According to Fox News, (there’s irony in there somewhere), the MPAA disapproved of the image “for nudity — curve of under breast and dark nipple/areola circle visible through sheer gown.” The oh-so-effective fix? Make the gown a little less sheer, so it’s harder to make out quite so much of that offending nipple. If you’d like to see the edited image, you can check it out here.
Now, why am I posting on this? Two reasons. The first is that I think Eva Green is gorgeous and wanted to write about Sin City. The second, and far more substantial reason, is that I think the MPAA’s disapproval of the original image is ridiculous, especially given the fact that the ratings board approved both Jessica Alba’s far more suggestive image, as well as a poster of a super sexy Rosario Dawson holding a massive knife
What is it about the curve under a breast and the shadow of a nipple that is so offensive, when images of hot women holding weapons and stripping are ok? Don’t get me wrong – I don’t have a problem with the posters of Alba or Dawson. In fact, I think they’re both gorgeous little bits of visual marketing. What I have a problem with is the fact that the MPAA objected to the mere suggestion of female anatomy under a gauzy robe while approving other, even more highly sexualized images. Whose sensibilities, exactly, are they trying to protect?
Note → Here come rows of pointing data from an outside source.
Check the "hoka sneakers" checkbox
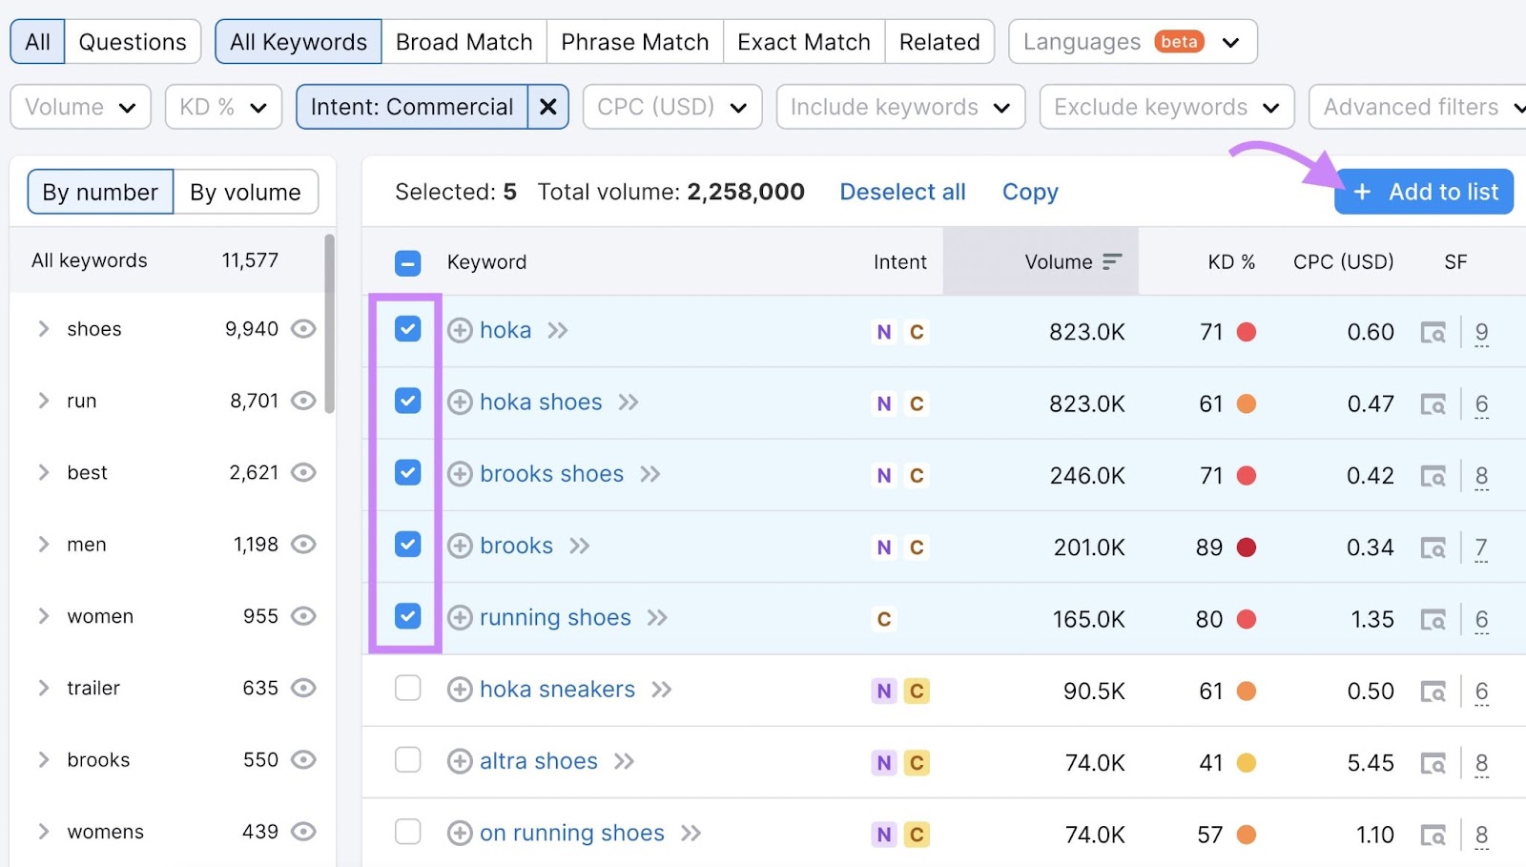point(407,689)
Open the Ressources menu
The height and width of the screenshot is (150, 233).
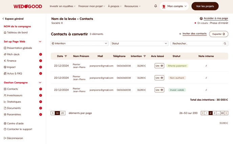coord(132,6)
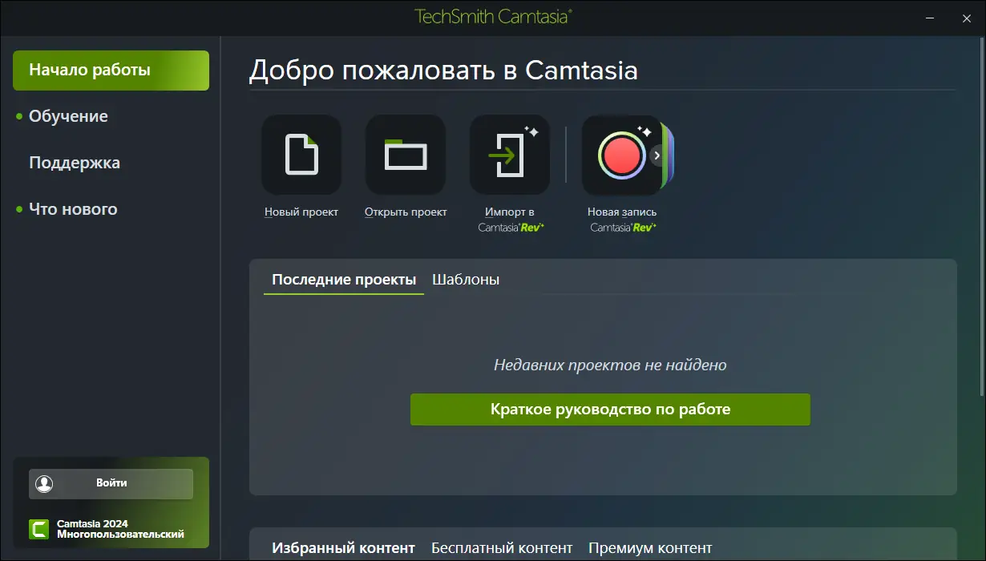Open the Обучение section
Screen dimensions: 986x561
coord(68,116)
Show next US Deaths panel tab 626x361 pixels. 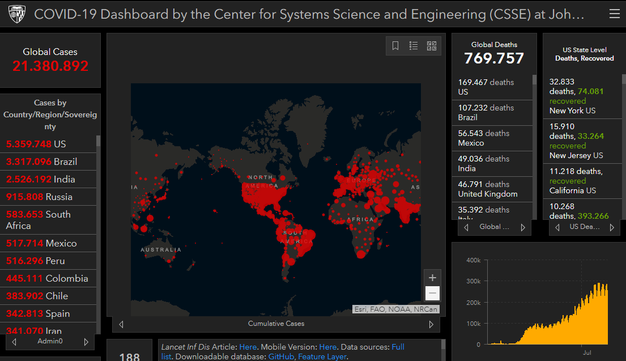click(612, 227)
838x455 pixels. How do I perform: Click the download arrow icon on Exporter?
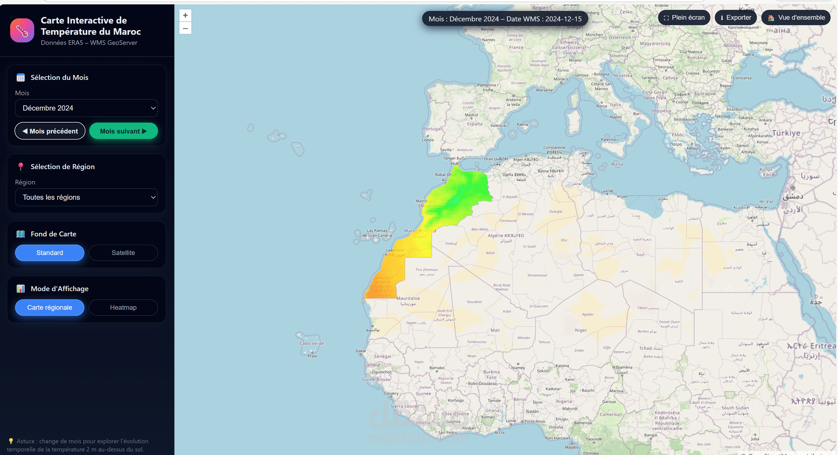coord(722,18)
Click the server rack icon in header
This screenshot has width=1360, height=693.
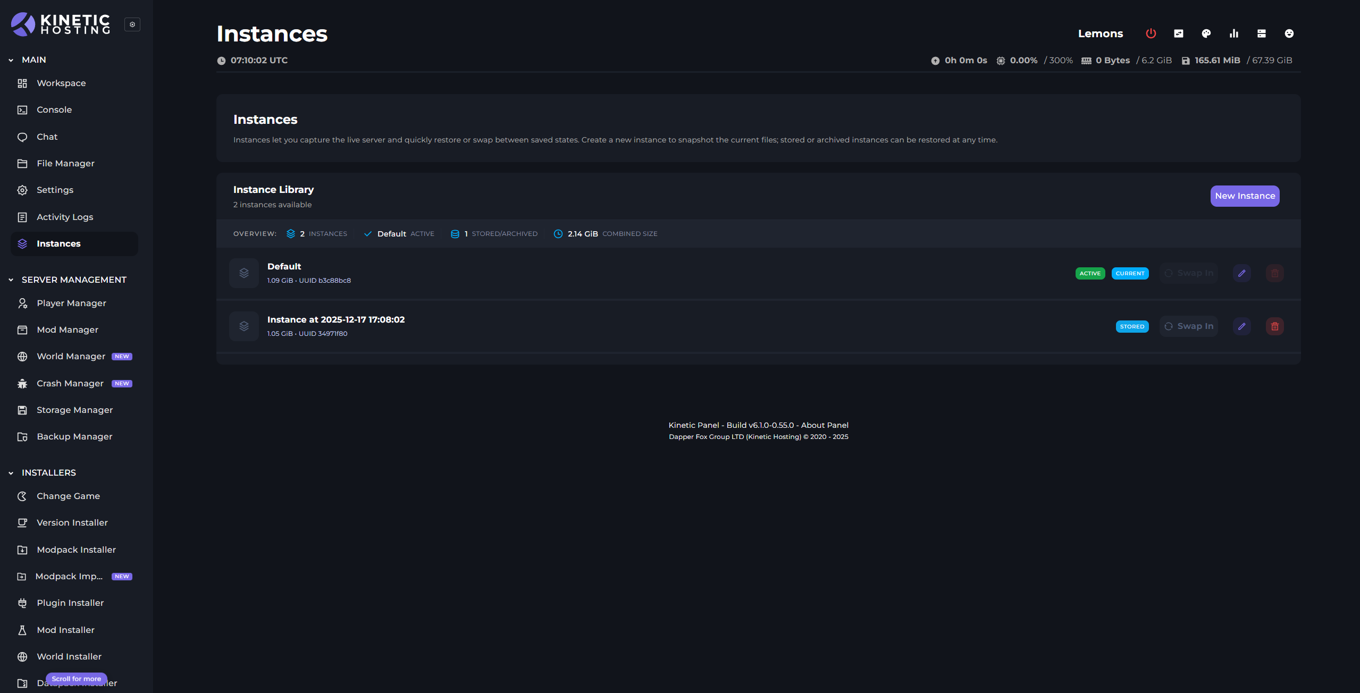click(x=1261, y=33)
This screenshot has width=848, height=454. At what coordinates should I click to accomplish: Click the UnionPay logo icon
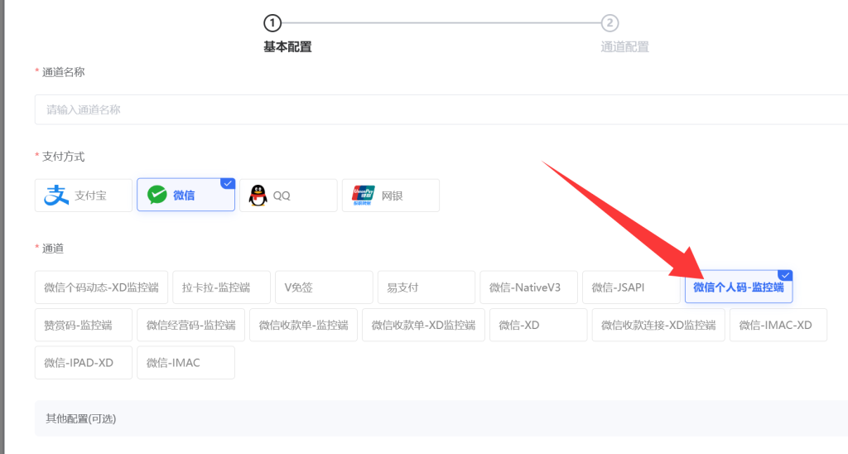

Personally, I have no clue. As far as I’m concerned, that show of oddly placed morality is laughable at best and hypocritical at worst. There is nothing wrong with the curve of a breast, any more than there is anything wrong with a long stretch of leg or a lovely, well-toned ass. It’s all anatomy. It’s all sexualized female anatomy, juxtaposed with images of sexual agency, desperation, or violence. If you’re going to get up in a flap over a breast, get up in a flap over all of it. Otherwise I’d rather you left the gown sheer. At least that’s an honest, open appeal to sex, rather than the semi-nuetered wink they ended up with.